Author Response File: Author Response.pdf

Reviewer 2 Report

The authors proposed human activity recognition via deep learning with single sensors in the mountains, such as field-based activities. The article is well-explained and clearly demonstrated the experimental analysis.

However, several comments are listed as follows:

  • For the dataset, the training-testing protocols are not well-defined. For instance, how many samples are used for training, validation and testing? This could help the researchers who are interested in using the dataset as a guide.
  • What is the feature input size for the CNN? is it 1×128 for each feature? It showed in Figure 5, but not in the main text.
  • During the training configurations, what is the learning rate? What kind of optimizer is implemented? What is the weight decay?
  • The authors mentioned that they combined/joined the flatten layers into a dense layer -> do you mean concatenation operator? Is this Siamese network?
  • The authors have sufficient proof for the experimental results; however, the reviewer would like to see the comparisons with other approaches, such as ResNet, multi-stream CNN, Siamese Network, etc. This would be interesting in your conclusion.
  • Minor changes:
    • Please rescale Figure 3b.
    • Figure 6 is blurry. Please modify in the revised version

Author Response

please see attachment

Author Response File: Author Response.pdf

Reviewer 3 Report

The authors intend to create and validate a field-based data collection and assessment method for human activity recognition in the mountains with variations in fatigue with a single sensor and a machine learning model. For the acceptance, the paper may be reworked and well-written. In general, the paper has several flaws that are specified as follows:

  1. Abstract should be reworked for better understanding.

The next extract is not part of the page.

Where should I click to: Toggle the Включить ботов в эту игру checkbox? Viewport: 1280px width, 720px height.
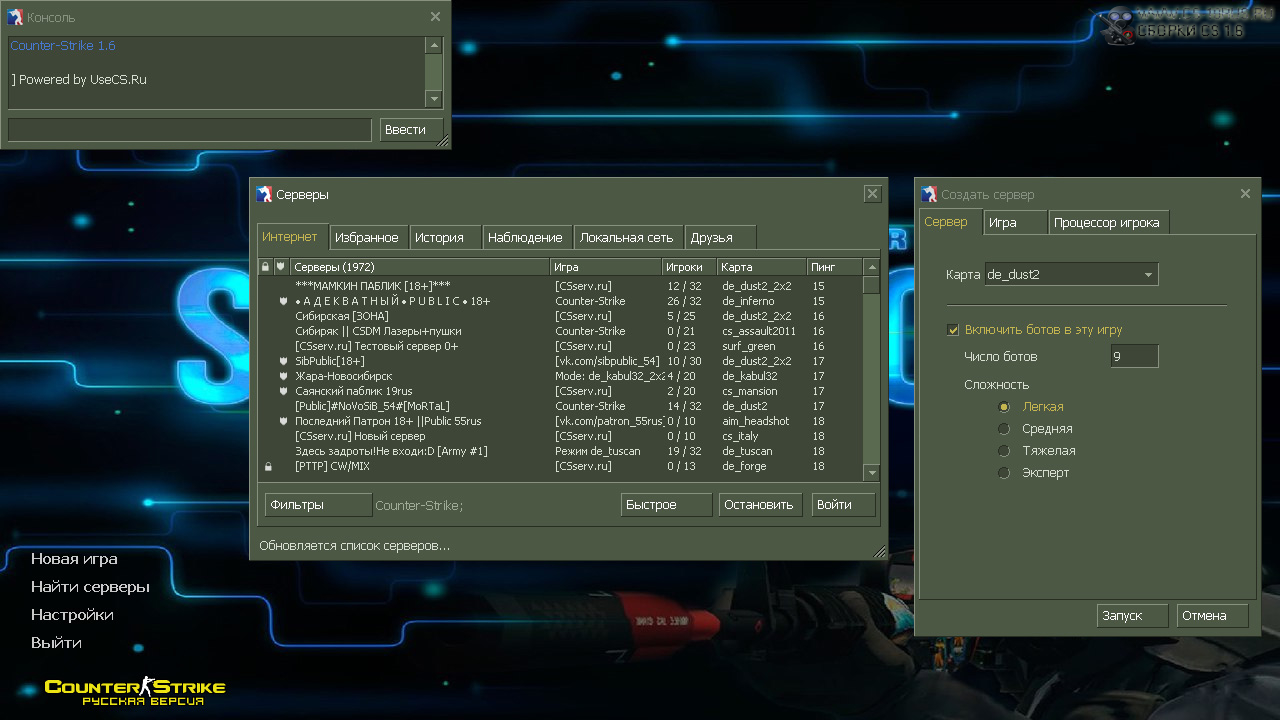tap(953, 330)
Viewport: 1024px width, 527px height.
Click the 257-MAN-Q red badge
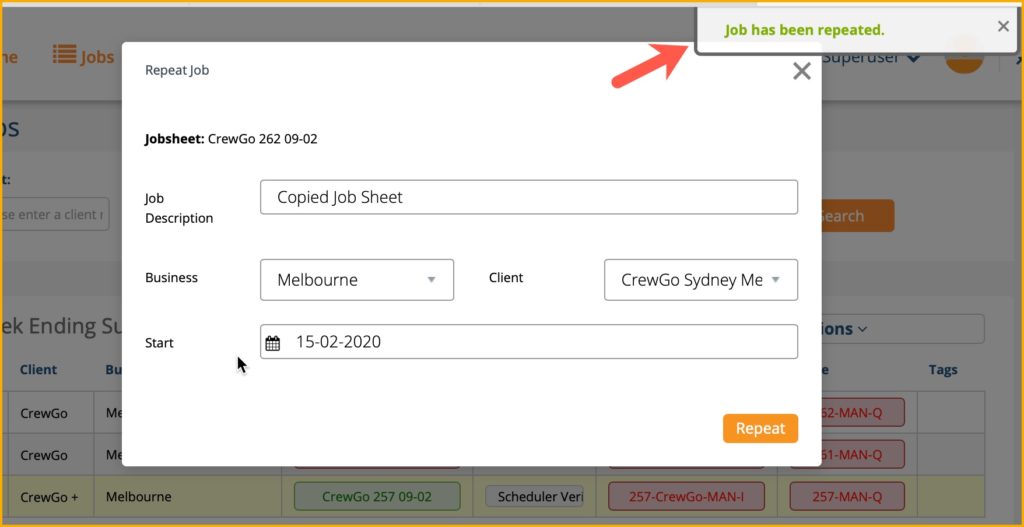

I agree that you intended to do a structured abstract, but it is difficult to read.
  2. The language of the paper should be refined;
  3. The related works section must be reworked for better reading with tables or images;
  4. As well as, there are other studies that may be included more recent;
  5. The remaining subsections of the introduction may be embedded in other sections, because they are not the core of the paper;
  6. Section 2 is very well-structured;
  7. Section 3 should be improved and detailed with more explanation about the results, images, diagrams, tables and so on.
  8. Section 4 may be included in the results as "Results and Discussion";
  9. Conclusions are well-written;
  10. The author contributions may be improved.

Author Response

please see attachment

Author Response File: Author Response.pdf

Round 2

Reviewer 2 Report

After reading the response to the initial report, the reviewer still has concerned about the performance comparisons between the proposed CNN model with other approaches.

Without additional experimental analysis, it is difficult to conclude that the accelerometer and proposed CNN model could achieve acceptable performance in unconstraint environments. 

Author Response

Please see the attachment

Author Response File: Author Response.pdf

Reviewer 3 Report

Congratulations, the authors correctly improved the manuscript.